Nuclear disarmament and non-proliferation education event held in Geneva
Education plays a crucial role in disarmament. In recognition of this, the United Nations Office for Disarmament Affairs in Geneva, together with the Nuclear Age Peace Foundation and the Federal Ministry for European and International Affair of Austria, hosted a seminar on “Nuclear Disarmament and Non-Proliferation Education.” The event took place on 22 August 2013 at the Palais des Nations, as a side-event to the ‘Open-ended Working Group to Take Forward Multilateral Nuclear Disarmament Negotiations for the Achievement and Maintenance of a World without Nuclear Weapons.’
The discussion was chaired by Mr. Jarmo Sareva, Director of the CD Secretariat & Conference Support Branch, whose introductory remarks highlighted UNODA’s long-standing commitment towards the promotion of disarmament and non-proliferation education – through its publications, conferences, workshops, media events, web content, fellowship scheme, and its plans for developing an online learning programme on the consequences of armed violence.

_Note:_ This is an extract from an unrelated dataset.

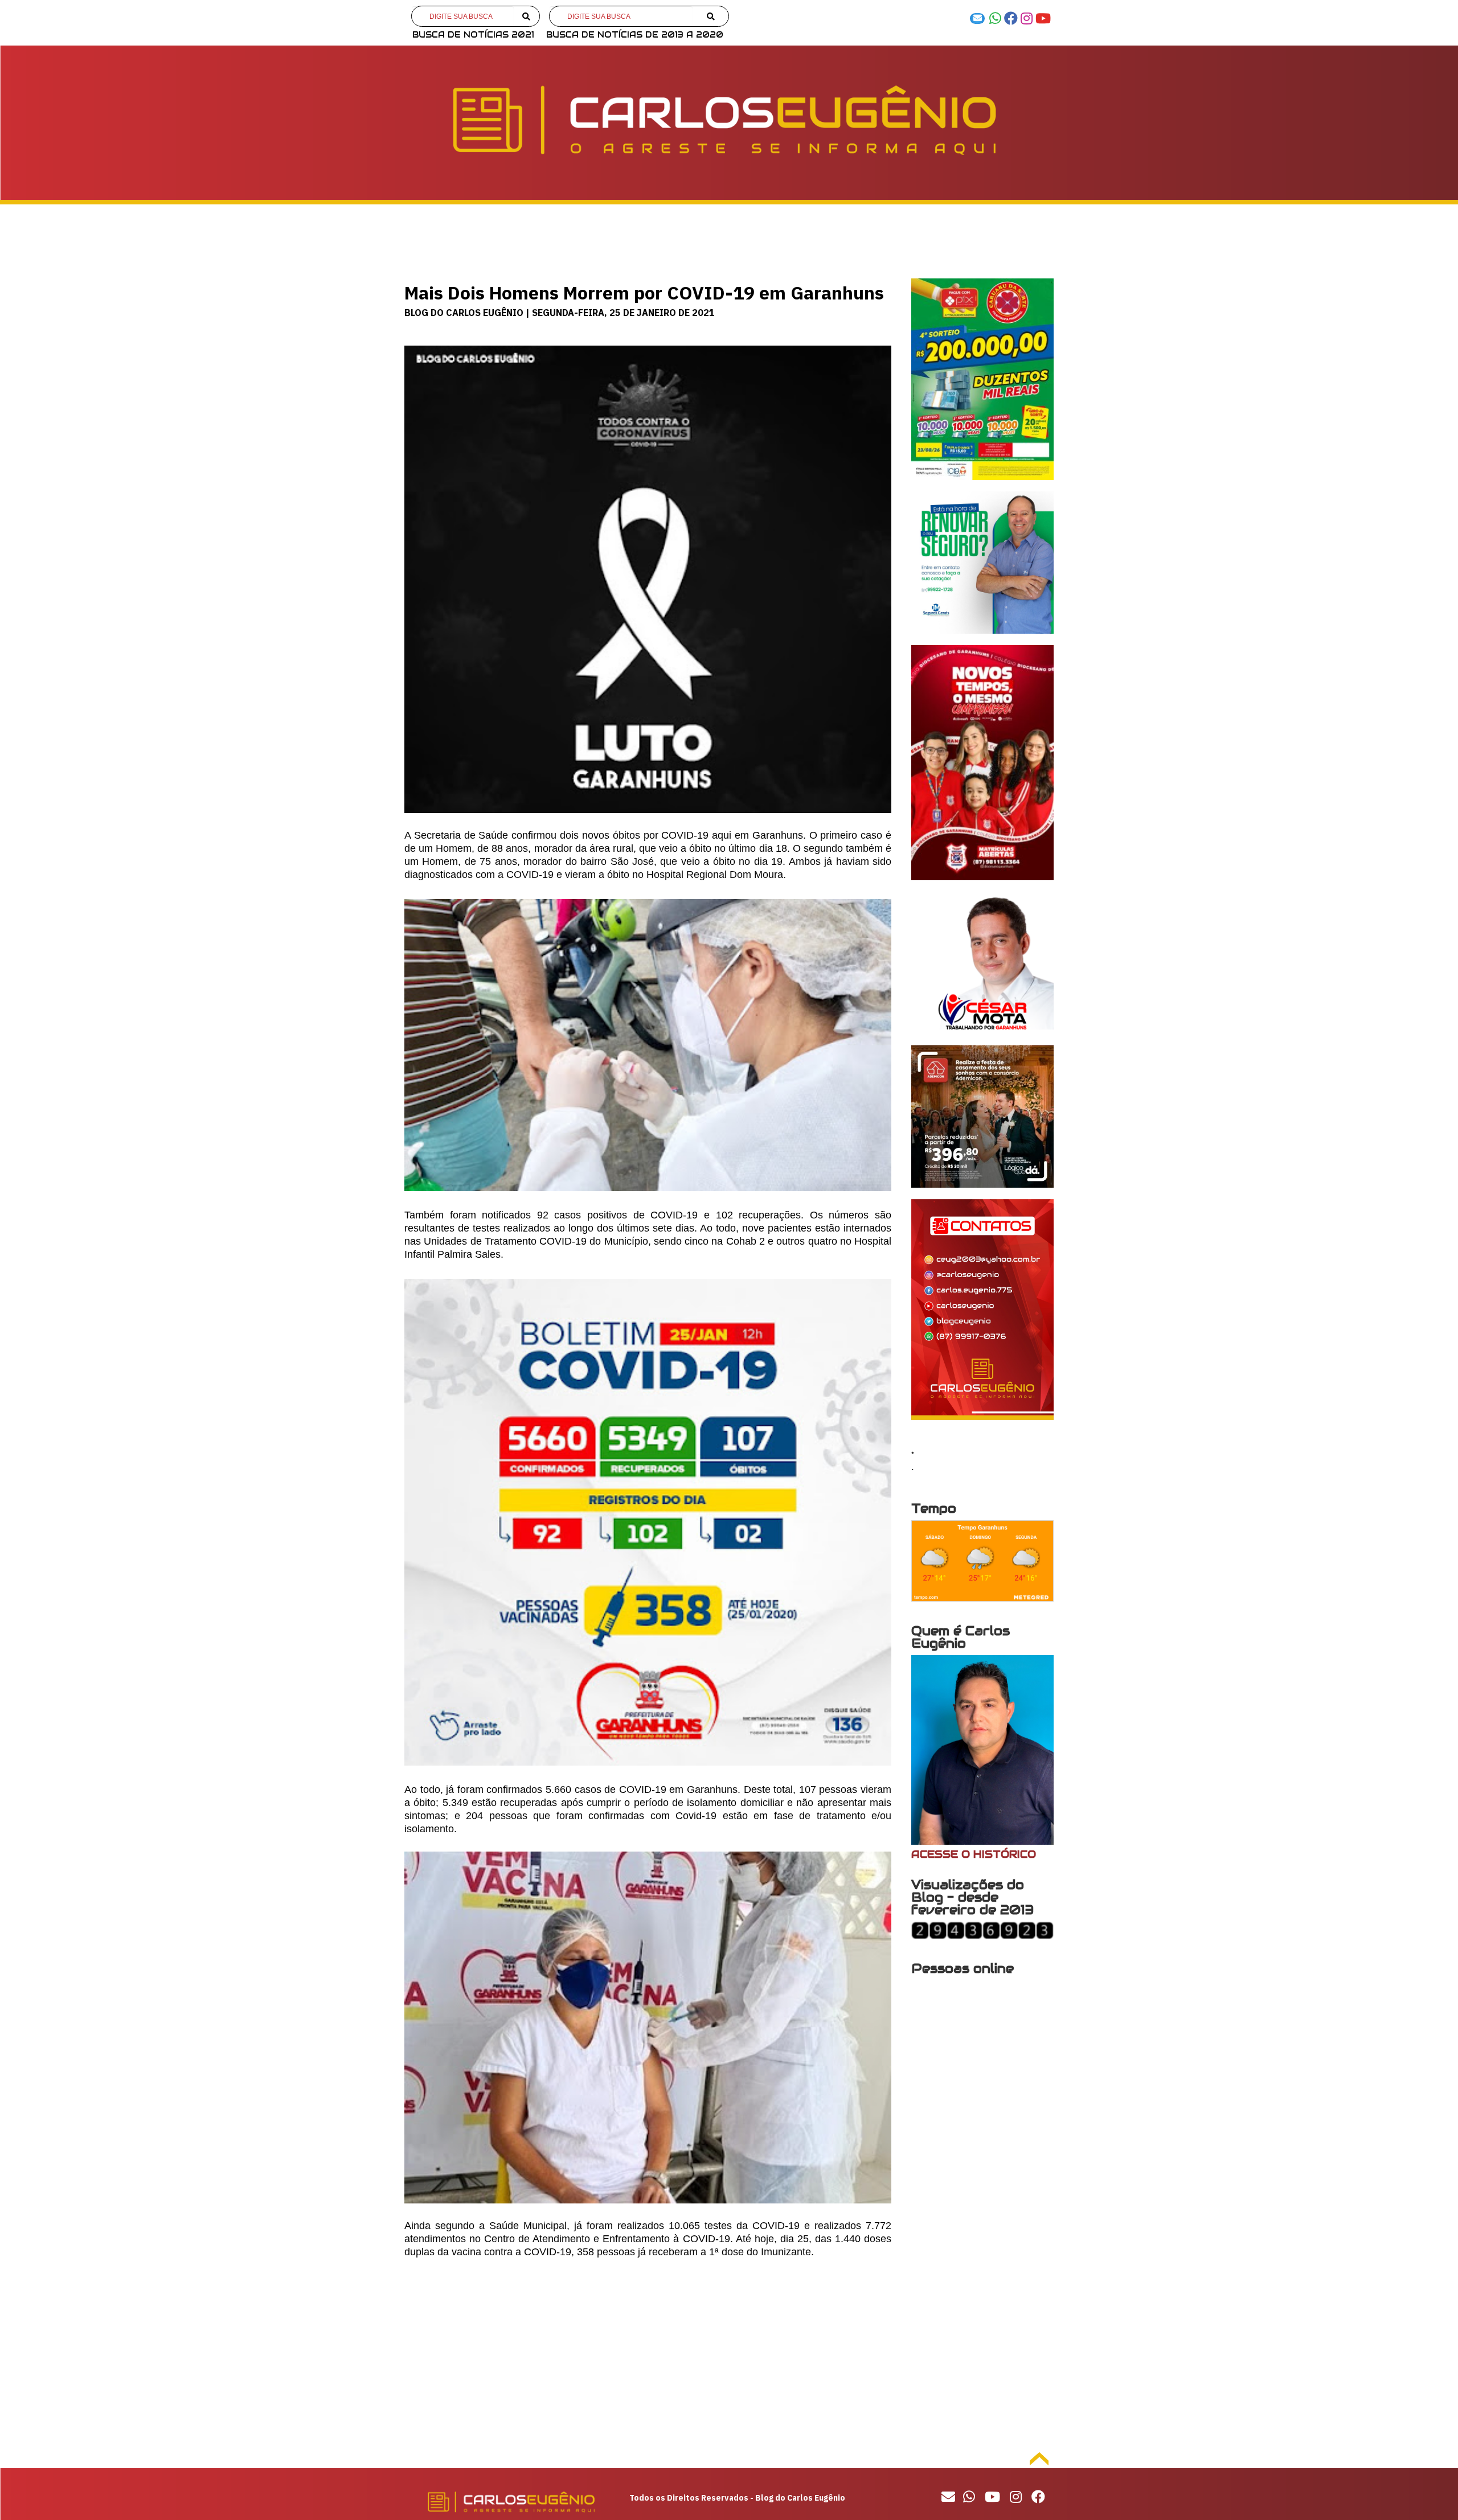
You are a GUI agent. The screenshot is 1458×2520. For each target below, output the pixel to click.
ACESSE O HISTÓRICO (973, 1854)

The panel further consisted of Mr. Christian N. Ciobanu, Geneva Representative of the Nuclear Age Peace Foundation, Dr. Ronald Sturm, Head of the Nuclear Disarmament and Non-Proliferation Unit of the Federal Ministry for European and International Affairs of Austria, Dr. William C. Potter, Director of the James Martin Center for Nonproliferation Studies, and Ms. Anda Serban, Coordinator of the UN Youth Association of Romania.
The panelists explored a series of case studies on nuclear weapons education, focusing on their specific initiatives. Ms. Serban and Mr. Ciobanu presented six recommendations to the UN. These included a proposal to establish an International Youth Conference, to actively encourage higher education institutions to include courses on nuclear disarmament, and to revitalise the UN Academic Impact.
Raising the humanitarian consequences of nuclear weapons has been a vital tool in engaging the public. The seminar concluded with a short discussion on the merits of this approach. “Disarmament and non-proliferation,” the Chairman observed, “do not tend to trigger the sense of urgency they deserve. Education will continue to help realise that sense of urgency, as well as provide the expertise necessary to bring us closer to a world free of nuclear weapons.”